» **Excerpted passage**
TRIM, iSCSI and %busy waves

Thu Apr 5 15:00:18 UTC 2018

On Thu, Apr 5, 2018 at 8:08 AM, Eugene M. Zheganin <eugene at zhegan.in> wrote:

> Hi,
>
> I have a production iSCSI system (on zfs of course) with 15 ssd disks and
> it's often suffering from TRIMs.
>
> Well, I know what TRIM is for, and I know it's a good thing, but sometimes
> (actually often) I'm seeing my disks in gstat are overwhelmed by the TRIM
> waves, this looks like a "wave" of 20K 100%busy delete operations starting
> on first pool disk, then reaching second, then third,... - at the time it
> reaches the 15th disk the first one if freed from TRIM operations, and in
> 20-40 seconds this wave begins again.
>

There's two issues here. First, %busy doesn't necessarily mean what you
think it means. Back in the days of one operation at a time, it might have
been a reasonable indicator that the drive is busy. However, today with
queueing a 100% busy disk often can take additional load.

The second problem is that TRIMs suck for a lot of reasons. FFS (I don't
know about ZFS) sends lots of TRIMs at once when you delete a file. These
TRIMs are UFS block sized, so need to be combined in the ada/da layer. The
combining in the ada and da drivers isn't optimal, but implements a
'greedy' method where we pack as much as possible into each TRIM, which
makes each TRIM take longer. Plus, TRIMs are non NCQ commands, so force a
drain of all the other commands to do them. And we don't have any
throttling in 11.x (at the moment), so they tend to flood the device and
starve out other traffic when there's a lot of them. Not all controllers
support NCQ trim (LSI doesn't at the moment, I don't think). With NCQ we
only queue one at a time and that helps.

I'm working on trim shaping in -current right now. It's focused on NVMe,
but since I'm doing the bulk of it in cam_iosched.c, it will eventually be
available for ada and da. The notion is to measure how long the TRIMs take,
and only send them at 80% of that rate when there's other traffic in the
queue (so if trims are taking 100ms, send them no faster than 8/s). While
this will allow for better read/write traffic, it does slow the TRIMs down
which slows down whatever they may be blocking in the upper layers. Can't
speak to ZFS much, but for UFS that's freeing of blocks so things like new
block allocation may be delayed if we're almost out of disk (which we have
no signal for, so there's no way for the lower layers to prioritize trims
or not).

> I'm also having a couple of iSCSI issues that I'm dealing through bounty
> with, so may be this is related somehow. Or may be not. Due to some issues
> in iSCSI stack my system sometimes reboots, and then these "waves" are
> stopped for some time.
>
> So, my question is - can I fine-tune TRIM operations ? So they don't
> consume the whole disk at 100%. I see several sysctl oids, but they aren't
> well-documented.
>

You might be able to set the delete method.

> P.S. This is 11.x, disks are Toshibas, and they are attached via LSI HBA.
>

Which LSI HBA?

Warner

» **Information shown**
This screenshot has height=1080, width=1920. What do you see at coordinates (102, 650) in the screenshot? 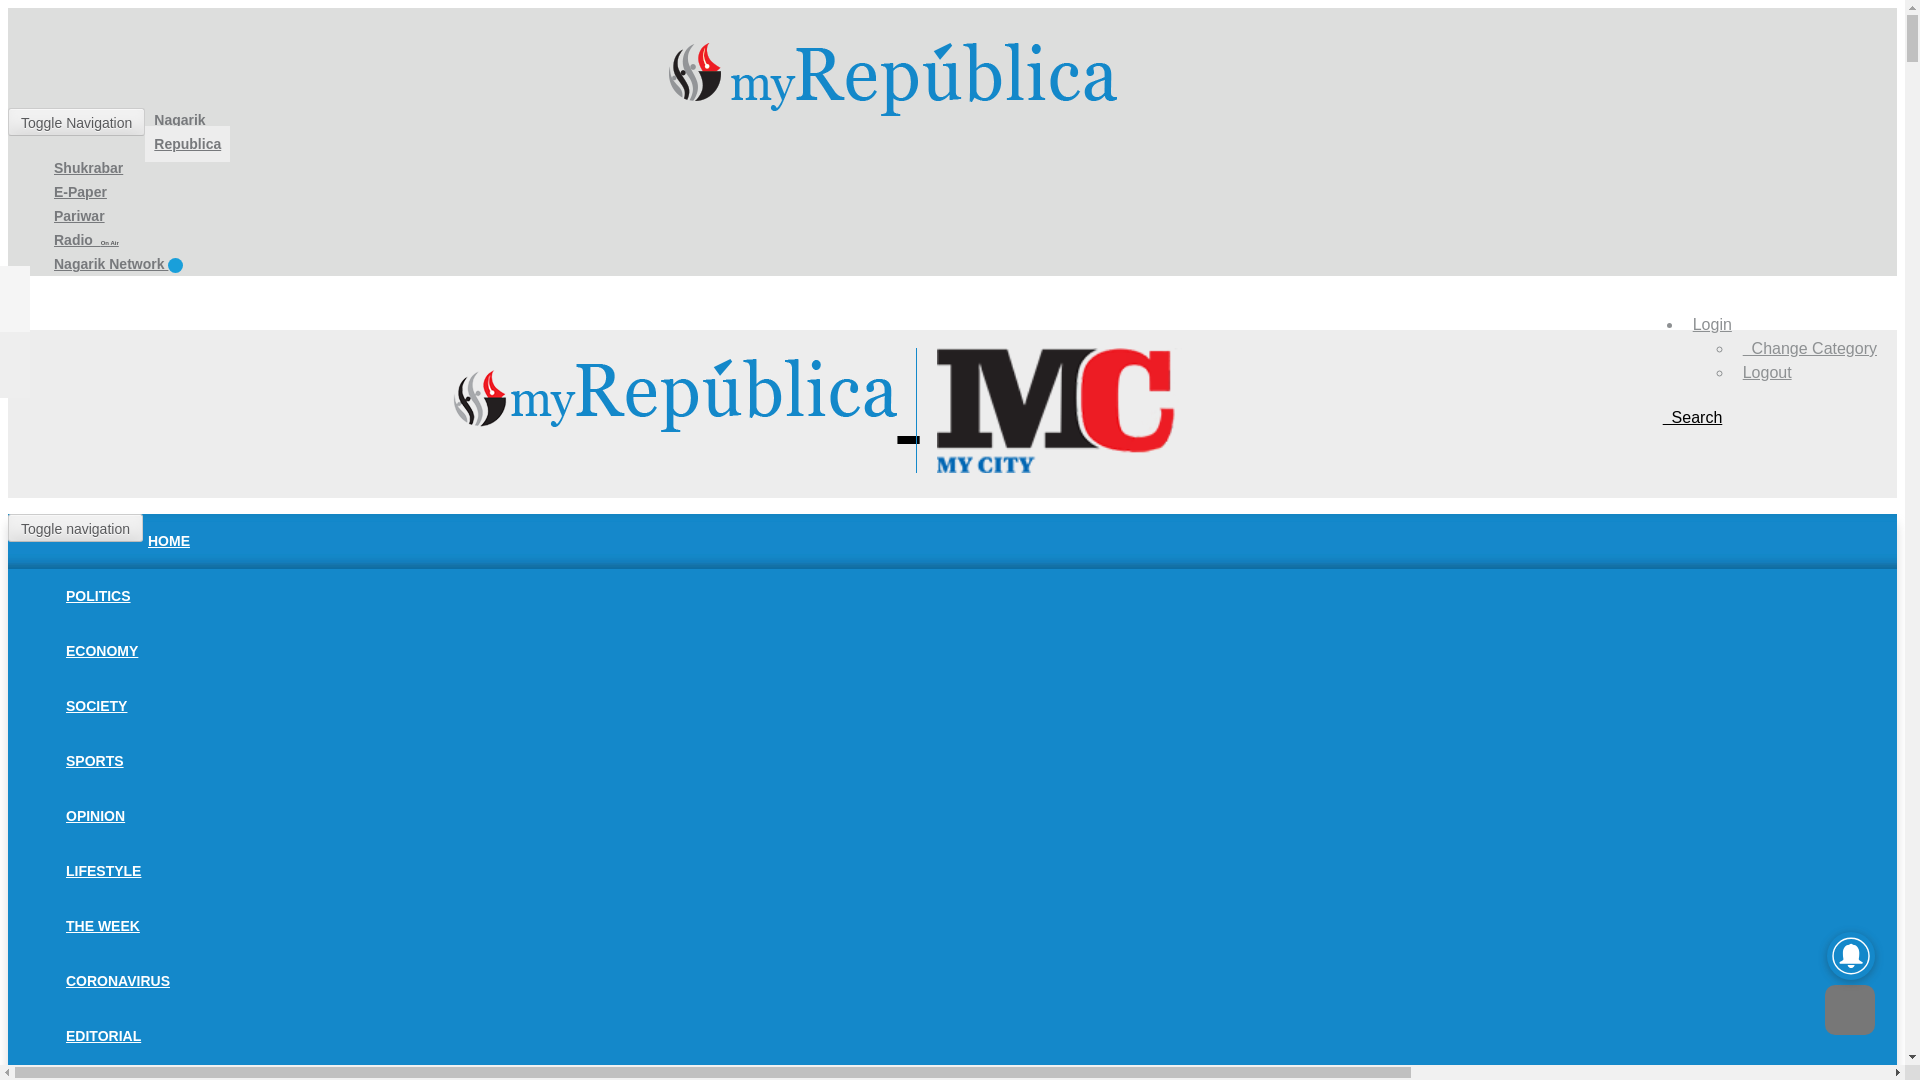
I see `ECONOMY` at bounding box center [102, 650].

» **Directions for this task**
Using the TRIM thread, answer these:
1. How many SSD disks does the production iSCSI system have?
2. In the trim shaping example, if TRIMs are taking 100ms, at most how many are sent per second?
3. What brand are the disks?
The lines above are separate material, unrelated to the TRIM thread.

» **Solution to this task**
1. 15
2. 8
3. Toshiba